Читать книгу 1945 - Rolf-Dieter Müller - Страница 20

Hitler will aus Deutschland eine Wüste machen

Оглавление

Wäre es allein nach Hitlers Willen gegangen, wären die Zahl der Toten und das Ausmaß der Zerstörungen bei Kriegsende allerdings noch erheblich größer gewesen. Denn er hatte einen teuflischen Plan gegen das eigene Volk ausgeheckt, um dessen verzweifelten Schlusskampf zu steigern und ihm keinen Ausweg zur Beendigung des Krieges zu lassen. Was hatte Hitler vor? Am 19. März 1945 verkündete er seinem Rüstungsminister Albert Speer, der an diesem Tag seinen 40. Geburtstag feierte: „Wenn der Krieg verloren geht, wird auch das Volk verloren sein. Es ist nicht notwendig, auf die Grundlagen, die das deutsche Volk zu seinem primitivsten Weiterleben braucht, Rücksicht zu nehmen. Im Gegenteil es ist besser, selbst diese Dinge zu zerstören. Denn das Volk hat sich als das schwächere erwiesen, und dem stärkeren Ostvolk gehört ausschließlich die Zukunft. Was nach diesem Kampf übrigbleibt, sind ohnehin nur die Minderwertigen, denn die Guten sind gefallen!“19 Damit bezog Hitler deutlich Stellung gegen eine ihm gerade von Speer übergebene Denkschrift, die den endgültigen Zusammenbruch der Produktion in vier bis acht Wochen voraussagte, entsprechende politische Konsequenzen anmahnte sowie die Einstellung unnötiger weiterer Zerstörungen beim Rückzug verlangte.20

Am nächsten Morgen präzisierte Hitler seine düstere Ankündigung der staatlichen und ökonomischen Selbstzerstörung. Im berüchtigten „Nero“-Befehl vom 19. März 1945 ordnete er die totale Vernichtung des wirtschaftlichen Lebens in Deutschland an (vgl. Dokument 5, S. 165 f.).21 Alle Verkehrs, Nachrichten-, Industrie- und Versorgungsanlagen sollten zerstört werden. Speer wurde teilweise entmachtet und die NSDAP-Gauleiter mit der Durchführung dieses „Nero“-Befehls beauftragt. Dies war das Prinzip „Verbrannte Erde“, wie es bereits seit 1943 bei den deutschen Rückzügen im Osten praktiziert worden war.22 Mehr als 250 000 Güterwaggons mit „Räumungsgut“ waren damals ins Reich geschafft, Hunderttausende als Zwangsarbeiter verschleppt worden; selbst Kinder wurden in spezielle Lager gebracht oder als Flakhelfer missbraucht. Man hatte dem Feind eine Wüste überlassen, und Hitler war fest entschlossen, mit Deutschland auch nicht anders zu verfahren.

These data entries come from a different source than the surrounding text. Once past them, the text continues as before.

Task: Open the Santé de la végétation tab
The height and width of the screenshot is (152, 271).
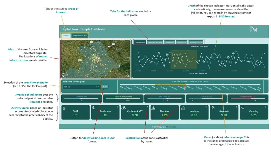Action: coord(155,42)
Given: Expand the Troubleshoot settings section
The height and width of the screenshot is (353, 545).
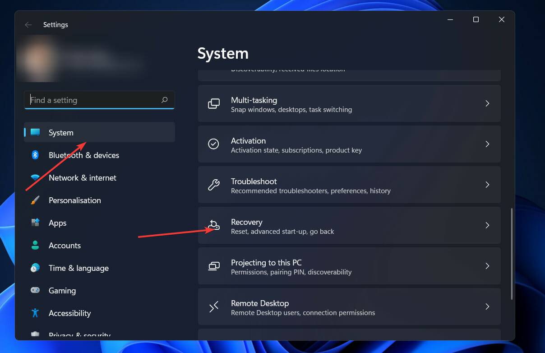Looking at the screenshot, I should tap(349, 185).
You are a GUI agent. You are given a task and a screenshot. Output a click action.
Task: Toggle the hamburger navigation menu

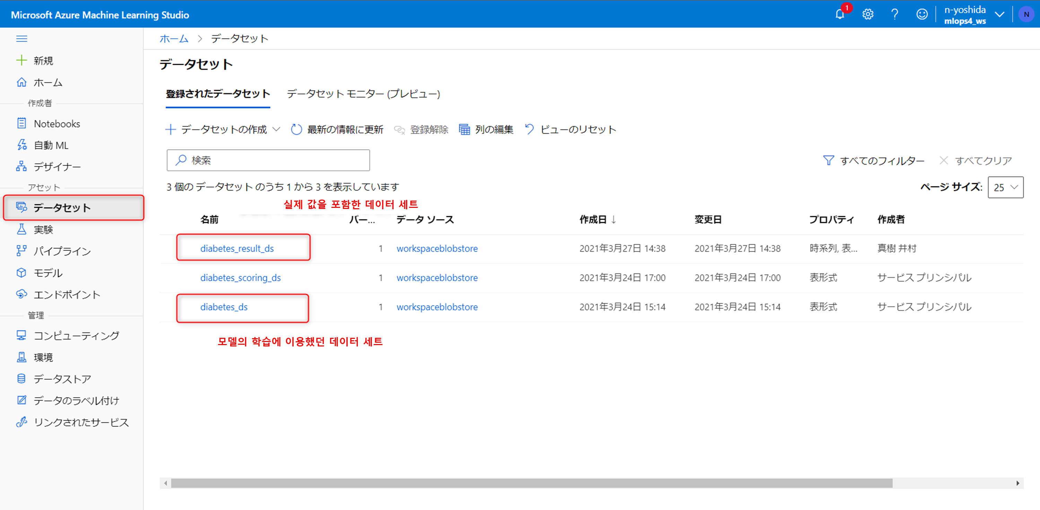coord(21,39)
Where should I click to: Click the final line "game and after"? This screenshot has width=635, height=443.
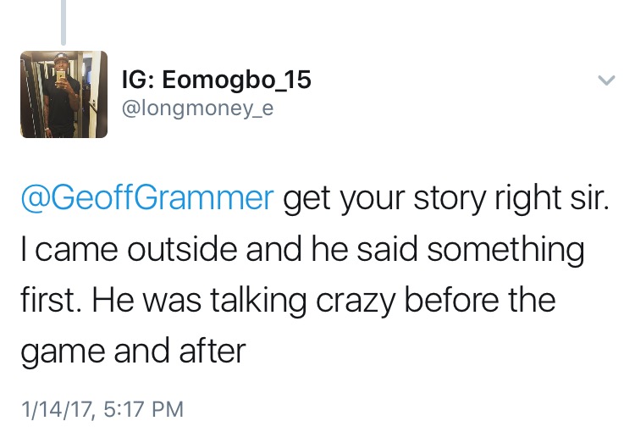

Eigentlich wollte Speer, der Rüstungsminister des Dritten Reiches, der auch als Hitlers Lieblingsarchitekt dem „Führer“ so nahe stand wie kaum ein anderer in der NS-Hierarchie, mit seinem Vorstoß das Gegenteil von Hitlers Zerstörungsbefehl erreichen. Er hatte deshalb den Zeitpunkt seines 40. Geburtstages sorgfältig als günstige Übergabemöglichkeit der eigenen Denkschrift gewählt. Der Inhalt der Denkschrift war allerdings so brisant, dass sie dem Baumeister des deutschen „Rüstungswunders“ nicht nur die Sympathie seines väterlichen Freundes, sondern leicht auch das Leben kosten konnte.23 Andererseits gab sich Speer als treuer Anhänger seines „Führers“ und machte ihm Hoffnung, den Feind durch ein letztes Aufgebot an Rhein und Oder aufhalten zu können.

Am Vorabend hatte es eine stürmische Lagebesprechung im Bunker unter der Reichskanzlei gegeben, bei der es um die Verteidigung des Saargebietes ging. Hitler bestand trotz aller Einwendungen hartnäckig darauf, dass die Parteistellen die gesamte Saar-Bevölkerung zwangsweise evakuierten. Schon in den letzten Wochen war Speer bemüht gewesen, Hitlers häufige regionale Zerstörungsbefehle soweit wie möglich zu hintertreiben, um die industrielle Substanz und die Lebensmöglichkeiten für die Bevölkerung der betroffenen Gebiete über das bevorstehende Kriegsende hinaus zu erhalten. „Wir haben kein Recht dazu“, so schrieb er dann auch in seiner Denkschrift, „in diesem Stadium des Krieges von uns aus Zerstörungen vorzunehmen, die das Leben des Volkes treffen könnten.“24

Schon knapp drei Jahre zuvor, am Jahreswechsel 1941/42, hatte Speers Vorgänger, Fritz Todt, in einer ähnlich dramatischen Situation den „Führer“ beschworen, eine politische Beendigung des Krieges herbeizuführen, da nach dem militärischen Scheitern des „Unternehmens Barbarossa“ vor Moskau und dem Kriegseintritt der USA keine Aussicht mehr bestand, den Krieg zu gewinnen.25 Hitler hatte seinem damaligen Rüstungsminister erklärt, dass es einen politischen Ausweg nicht gab; es blieb nur der verzweifelte Kampf um Sieg oder Untergang. Todt kam bald darauf unter mysteriösen Umständen ums Leben, und mit der Einsetzung seines Architekten Speer als Rüstungsminister fasste Hitler wieder Mut.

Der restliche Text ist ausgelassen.